Rituals are important, and that’s why they need to be challenged if they embody discrimination, whatever axis of identity is focused on.
Bottom line: it wasn’t simple. It wasn’t fun. And to hear this sort of spouting nastiness coming out of your mouth (metaphorically speaking) in 2011 is part and parcel of DKM and NWO.
You enable ’em, buddy boy.
Enjoy the company.
@Molly Ren:
No, I see that this treatment was horrible, because they put so extremely much energy just to exclude those two and it’s obvious that this caused a lot of harm.
@CassandaSays:
Yeah, but you might explain it to me?
I’ve never said that you are a “bizarre abberation”. If you are not flippant like now, you seem to be a nice person… I’ve absolutely nothing against your existence. 😉
Simon, all of your last comments have been about how people just like me are complicating the lives of others by existing and wanting to do normal things like go to the prom. (Not me specifically, as I’m long past my high school days, but your arguments would apply to me too if I was younger.) If you honestly can’t see how that’s really offensive, and is indeed treating us like bizarre abberations, I’m not quite sure what to tell you other than, again, please try to be less self-centered.
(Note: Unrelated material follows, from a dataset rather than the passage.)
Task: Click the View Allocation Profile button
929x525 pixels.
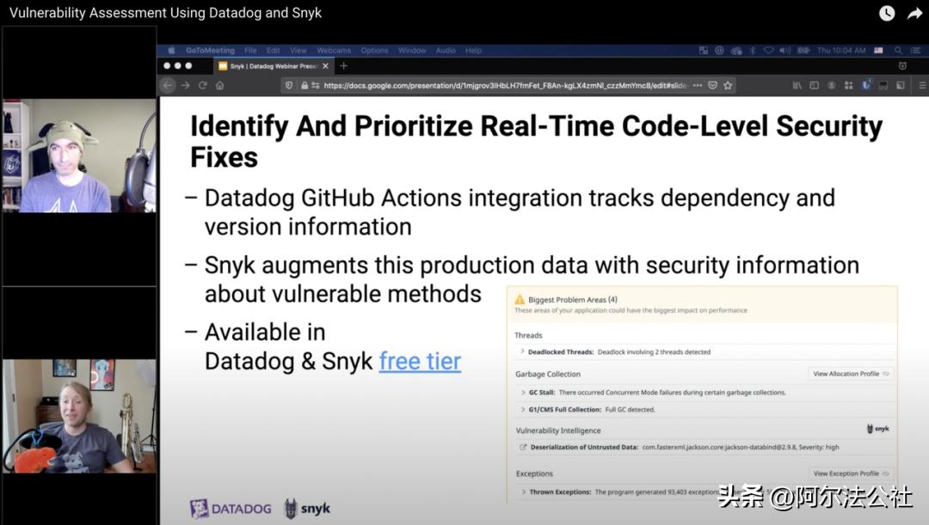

Also, if you’re getting these ideas from your parents, they lied to you, just like they lied to you about your own sexual feelings.
“No, I see that this treatment was horrible, because they put so extremely much energy just to exclude those two and it’s obvious that this caused a lot of harm.”
So lesbians can’t be included in “rituals” like prom as long as there isn’t a lot of work put into excluding them? XD
Also, just as an aside, as annoyed as I am with Simon, I’m equally annoyed with his parents. Raising a child to think that their own sexual impulses are evil should be considered a form of child abuse, in my opinion.
@Kyrie:
I didn’t say “you were losers”, I said “you would be losers if xyz”
@Molly Ren:
N
Y
Y (if somebody just ever cared about my equal rights, f*cking conscription)
Simon, just curious, do you think it’s all right for two girls to go to prom together if they aren’t in a relationship? Say, a group of friends that happens to be all or mostly girls that just go together cause they feel like going, whether they have a date or not?
So, do you think girls should be allowed to wear tuxedos to prom? Or boys allowed to wear dresses?